UVa 1342 That Nice Euler Circuit(几何)

题目链接：UVa 1342 That Nice Euler Circuit

几何。

欧拉定理，设平面图的顶点数、边数、和面数分别为V，E和F，则V+F-E=2。

然后求出来顶点数和边数就可以了。

主要还是用了白书上的几何模版，很好很强大。

#include <iostream>
#include <cmath>
#include <cstdio>
#include <algorithm>

using namespace std;

const double eps = 1e-10;
const int MAX_N = 300 + 10;

struct Point
{
	double x, y;
	Point(double x=0, double y=0):x(x),y(y) { }
};

typedef Point Vector;

Vector operator + (const Vector& A, const Vector& B)
{
    return Vector(A.x+B.x, A.y+B.y);
}

Vector operator - (const Point& A, const Point& B)
{
    return Vector(A.x-B.x, A.y-B.y);
}

Vector operator * (const Vector& A, double p)
{
    return Vector(A.x*p, A.y*p);
}

bool operator < (const Point& a, const Point& b)
{
	return a.x < b.x || (a.x == b.x && a.y < b.y);
}

int dcmp(double x)
{
    if(fabs(x) < eps)
        return 0;
    else
        return x < 0 ? -1 : 1;
}

bool operator == (const Point& a, const Point &b)
{
	return dcmp(a.x-b.x) == 0 && dcmp(a.y-b.y) == 0;
}

double Dot(const Vector& A, const Vector& B)
{
    return A.x*B.x + A.y*B.y;
}

double Length(const Vector& A)
{
    return sqrt(Dot(A, A));
}

double Angle(const Vector& A, const Vector& B)
{
    return acos(Dot(A, B) / Length(A) / Length(B));
}

double Cross(const Vector& A, const Vector& B)
{
    return A.x*B.y - A.y*B.x;
}

bool SegmentProperIntersection(const Point& a1, const Point& a2, const Point& b1, const Point& b2)
{
	double c1 = Cross(a2-a1,b1-a1), c2 = Cross(a2-a1,b2-a1),
		c3 = Cross(b2-b1,a1-b1), c4=Cross(b2-b1,a2-b1);
	return dcmp(c1)*dcmp(c2)<0 && dcmp(c3)*dcmp(c4)<0;
}

bool OnSegment(const Point& p, const Point& a1, const Point& a2)
{
	return dcmp(Cross(a1-p, a2-p)) == 0 && dcmp(Dot(a1-p, a2-p)) < 0;
}
Point GetLineIntersection(const Point& P, const Point& v, const Point& Q, const Point& w)
{
	Vector u = P-Q;
	double t = Cross(w, u) / Cross(v, w);
	return P+v*t;
}

Vector Rotate(const Vector& A, double rad)
{
	return Vector(A.x*cos(rad)-A.y*sin(rad), A.x*sin(rad)+A.y*cos(rad));
}


Point p[MAX_N], v[MAX_N * MAX_N];
int n, cnt;

int main()
{
    cnt = 0;
    while(scanf("%d", &n), n)
    {
        for(int i = 0; i < n; i++)
        {
            scanf("%lf%lf", &p[i].x, &p[i].y);
            v[i] = p[i];
        }
        n--;
        int c, e;
        c = e = n;
        //枚举边添加点
        for(int i = 0; i < n; i++)

文字与元素定位数据:

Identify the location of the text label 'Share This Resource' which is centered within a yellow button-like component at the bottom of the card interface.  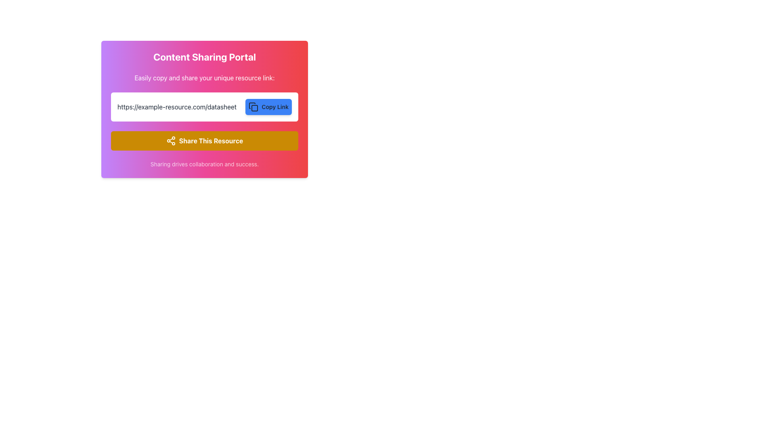
(211, 140).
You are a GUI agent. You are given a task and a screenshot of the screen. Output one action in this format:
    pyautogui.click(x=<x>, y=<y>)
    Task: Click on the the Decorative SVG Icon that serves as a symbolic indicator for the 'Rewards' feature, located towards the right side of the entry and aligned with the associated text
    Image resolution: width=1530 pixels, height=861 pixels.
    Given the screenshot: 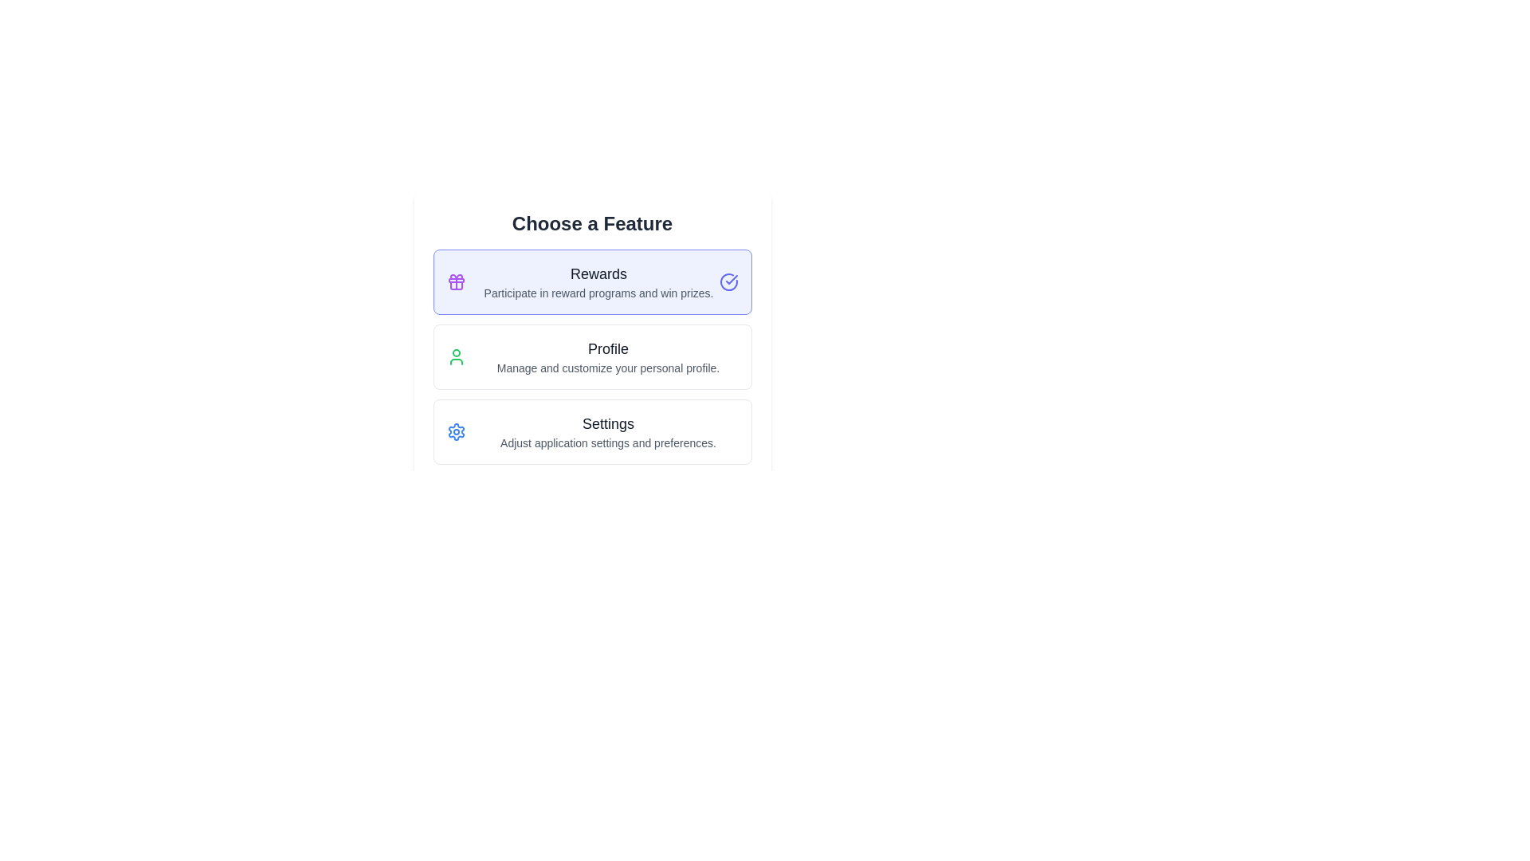 What is the action you would take?
    pyautogui.click(x=730, y=279)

书面任务:
能否把关于 UVa 1342 的文章中从“double Cross(const Vector&”开始、到“const Point& b2)”结束的这一段一字不差地重新打出来？ 这些记录在这里用不到。

练习答复:
double Cross(const Vector& A, const Vector& B)
{
    return A.x*B.y - A.y*B.x;
}

bool SegmentProperIntersection(const Point& a1, const Point& a2, const Point& b1, const Point& b2)